Le double mouvement de l’exposition se construit entre la dérive et l’organisation poétique de ce Tour du Jour, qui traduit d’une recherche, si ce n’est aujourd’hui d’une quête, d’un universalisme dans la création.

En cela, le projet du CAPC vient se heurter au réel et à une forme de projet encyclopédique par ses polyphonies et son hétérogénéité. Celui-ci nous parvient dans le dialogue des œuvres de Shirin Neshat comme dans cette rencontre de Mario Merz avec Liliana Porter. En recouvrant la dimension universaliste précédemment citée, l’exposition s’invite dans une connaissance polyvalente nécessairement biaisée, celle-là même qui est aujourd’hui tant questionnée dans le secteur culturel, celle qui, ces dernières années, parce que semblant ignorer un ensemble de facteurs d’inégalités de condition, de race ou de genre en lui préférant le dessein d’un récit commun s’est retrouvée sous le feu des critiques.

Ainsi, à la rencontre d’une des plus grandes collections nationales et d’une plus grandes collections territoriales se joue le désir de recomposer les récits et les histoires, de travailler dans un imaginaire commun qui écrirait notre voyage. C’est probablement à cet endroit que se pose avec justesse le rôle d’une histoire symptomale de son approche du moment contemporain et ainsi cette exposition de se proposer de poser des yeux sur le dos du musée pour se plonger dans une étude du passé à partir des signaux du présent.

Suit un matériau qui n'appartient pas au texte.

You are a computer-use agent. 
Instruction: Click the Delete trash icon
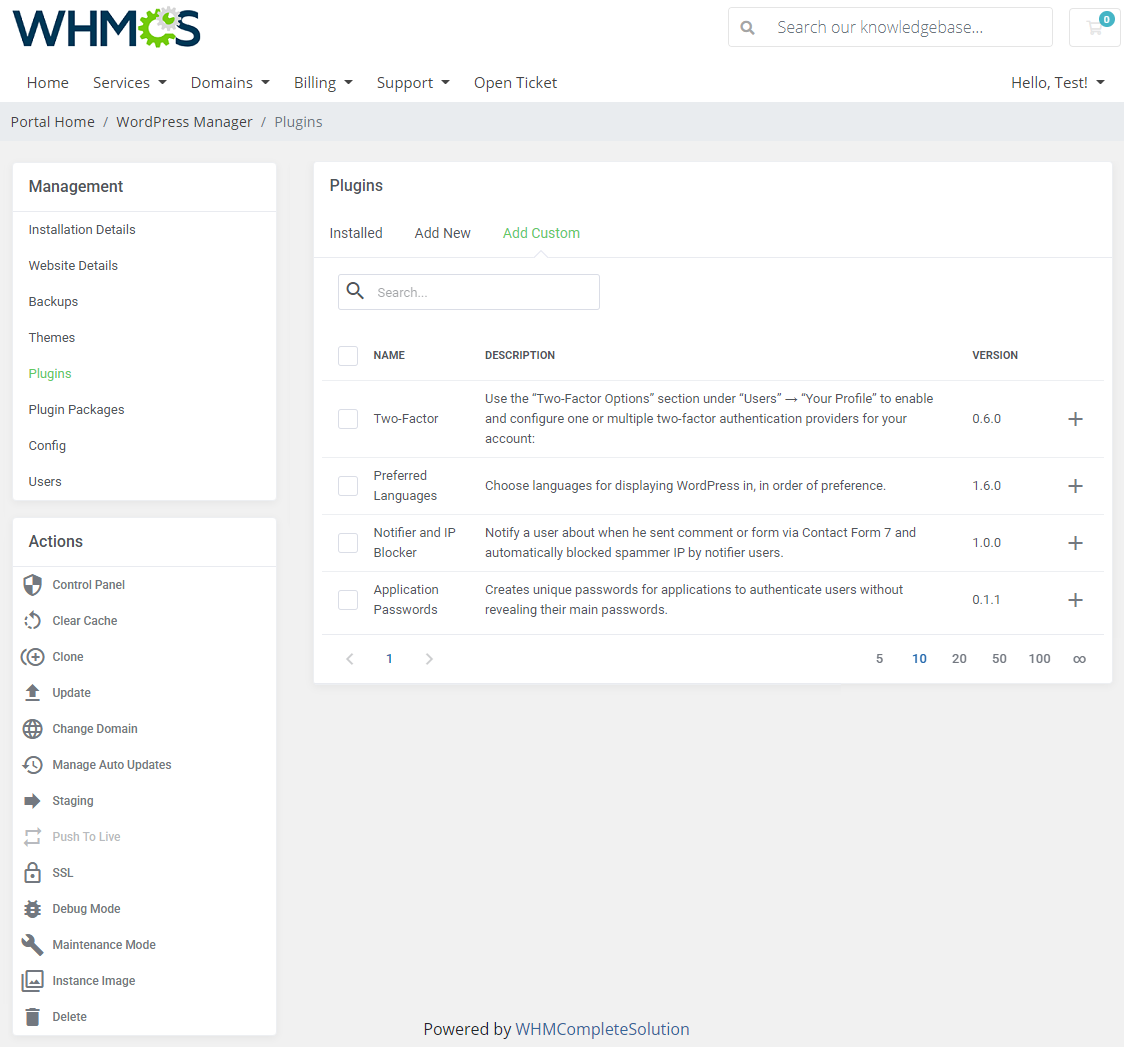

Heureux qui comme Pénélope

« J’ai été bousculé par une nouvelle génération d’artistes et de commissaires d’exposition, qui m’ont montré les limites de l’idéal universaliste, un idéal que j’appelle aujourd’hui encore de mes vœux. Ce sont les débats menés par cette nouvelle génération qui m’ont amenée à penser cette exposition, cette dérive et ce qui m’intéresse c’est que le Capc soit le lieu de ces débats dans toute leur complexité. »

Si de fait le Tour du Jour n’est pas à proprement parler le lieu d’un débat entre l’universalisme et la pensée postcoloniale, comme souligné ici par la directrice du lieu lors de notre entretien, il s’agit bien de participer aux échanges virulents qui structurent le rapport critique de notre époque. En prenant une double orientation, premièrement temporelle au regard des collections contemporaines et spatiale avec la supposition des 80 mondes, l’exposition nous conduit dans un univers contemporain pensé par archipels.

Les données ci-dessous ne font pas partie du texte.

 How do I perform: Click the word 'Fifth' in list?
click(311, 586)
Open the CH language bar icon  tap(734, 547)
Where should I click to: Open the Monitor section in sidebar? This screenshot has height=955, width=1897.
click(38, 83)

Ici les mondes et les œuvres discutent avec brio, depuis le vénézuélien Sol Calero jusqu’à la très belle installation de l’iranienne Choreh Feyzdjou trop rarement présentée. Les Product que l’artiste présente à partir de 1992 sont en cours d’inventaire au sein de l’institution.

Tout art est exil est le titre de la monographie de Feyzdjou en 2007 au CAPC, il s’agit de peintures roulées dans de la toile de jute, parfois dans des morceaux de papier peint, des bocaux et des cagettes de bois qui contiennent des formes organiques et des résidus en cire, des boules de crin, de minuscules paquets de tissu et de lange, le tout rangé par catégories. À cela s’ajoutent des dessins et ouvrages qui abordent l’hermétisme islamique et le tout est ainsi présenté dans une fiction de boutique.

C’est probablement dans une seconde dimension, temporelle, que se questionne l’exposition, dans l’incroyable accélération que nous percevons aujourd’hui dans les sciences humaines et dans le domaine culturel autour des identités.

Interroger ainsi la collection du Musée d’art contemporain de Bordeaux aujourd’hui, au sein du CAPC et de son histoire, ne répondra pas à toutes nos interrogations mais à l’intérêt de se confronter à la question en prenant le problème à revers. 

Le Tour du jour en quatre-vingts mondes, exposition à voir au CAPC musée d’art contemporain de Bordeaux jusqu’au 27 février 2022.